## TASK
Please output every line of the listing below as a JSON list of strings, one string per line, leaving out blank lines.

▬▬▬▬▬▬▬▬▬▬

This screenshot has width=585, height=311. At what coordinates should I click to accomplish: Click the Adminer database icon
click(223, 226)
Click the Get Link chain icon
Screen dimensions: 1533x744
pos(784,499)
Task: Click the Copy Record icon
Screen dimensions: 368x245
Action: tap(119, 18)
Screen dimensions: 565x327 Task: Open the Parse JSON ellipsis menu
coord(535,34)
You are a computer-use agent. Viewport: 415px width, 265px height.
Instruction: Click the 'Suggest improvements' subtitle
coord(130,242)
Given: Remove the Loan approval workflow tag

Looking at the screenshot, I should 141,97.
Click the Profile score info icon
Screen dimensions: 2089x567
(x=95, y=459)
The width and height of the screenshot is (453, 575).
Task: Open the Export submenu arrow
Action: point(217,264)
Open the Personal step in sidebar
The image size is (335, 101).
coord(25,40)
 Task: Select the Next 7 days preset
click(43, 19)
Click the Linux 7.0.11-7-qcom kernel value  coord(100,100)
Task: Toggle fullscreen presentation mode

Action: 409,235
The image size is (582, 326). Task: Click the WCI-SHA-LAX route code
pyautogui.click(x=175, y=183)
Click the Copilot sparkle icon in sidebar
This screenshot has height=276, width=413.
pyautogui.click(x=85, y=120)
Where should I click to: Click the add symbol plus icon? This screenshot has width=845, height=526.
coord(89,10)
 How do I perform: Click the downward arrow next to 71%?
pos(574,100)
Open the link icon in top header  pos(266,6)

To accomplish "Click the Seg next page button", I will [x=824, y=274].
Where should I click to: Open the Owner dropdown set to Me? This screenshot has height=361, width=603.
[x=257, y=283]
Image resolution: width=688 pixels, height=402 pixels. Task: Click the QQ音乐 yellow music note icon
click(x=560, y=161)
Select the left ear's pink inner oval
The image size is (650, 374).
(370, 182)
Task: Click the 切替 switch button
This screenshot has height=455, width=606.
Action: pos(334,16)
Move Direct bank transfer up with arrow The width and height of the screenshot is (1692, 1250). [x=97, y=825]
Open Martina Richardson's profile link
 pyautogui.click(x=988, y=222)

▬▬▬▬▬▬▬▬▬▬

## COMPLETE RESPONSE
[
  "This screenshot has width=585, height=311. At what coordinates should I click to accomplish: Click the Adminer database icon",
  "click(223, 226)",
  "Click the Get Link chain icon",
  "Screen dimensions: 1533x744",
  "pos(784,499)",
  "Task: Click the Copy Record icon",
  "Screen dimensions: 368x245",
  "Action: tap(119, 18)",
  "Screen dimensions: 565x327 Task: Open the Parse JSON ellipsis menu",
  "coord(535,34)",
  "You are a computer-use agent. Viewport: 415px width, 265px height.",
  "Instruction: Click the 'Suggest improvements' subtitle",
  "coord(130,242)",
  "Given: Remove the Loan approval workflow tag",
  "Looking at the screenshot, I should 141,97.",
  "Click the Profile score info icon",
  "Screen dimensions: 2089x567",
  "(x=95, y=459)",
  "The width and height of the screenshot is (453, 575).",
  "Task: Open the Export submenu arrow",
  "Action: point(217,264)",
  "Open the Personal step in sidebar",
  "The image size is (335, 101).",
  "coord(25,40)",
  " Task: Select the Next 7 days preset",
  "click(43, 19)",
  "Click the Linux 7.0.11-7-qcom kernel value  coord(100,100)",
  "Task: Toggle fullscreen presentation mode",
  "Action: 409,235",
  "The image size is (582, 326). Task: Click the WCI-SHA-LAX route code",
  "pyautogui.click(x=175, y=183)",
  "Click the Copilot sparkle icon in sidebar",
  "This screenshot has height=276, width=413.",
  "pyautogui.click(x=85, y=120)",
  "Where should I click to: Click the add symbol plus icon? This screenshot has width=845, height=526.",
  "coord(89,10)",
  " How do I perform: Click the downward arrow next to 71%?",
  "pos(574,100)",
  "Open the link icon in top header  pos(266,6)",
  "To accomplish \"Click the Seg next page button\", I will [x=824, y=274].",
  "Where should I click to: Open the Owner dropdown set to Me? This screenshot has height=361, width=603.",
  "[x=257, y=283]",
  "Image resolution: width=688 pixels, height=402 pixels. Task: Click the QQ音乐 yellow music note icon",
  "click(x=560, y=161)",
  "Select the left ear's pink inner oval",
  "The image size is (650, 374).",
  "(370, 182)",
  "Task: Click the 切替 switch button",
  "This screenshot has height=455, width=606.",
  "Action: pos(334,16)",
  "Move Direct bank transfer up with arrow The width and height of the screenshot is (1692, 1250). [x=97, y=825]",
  "Open Martina Richardson's profile link",
  " pyautogui.click(x=988, y=222)"
]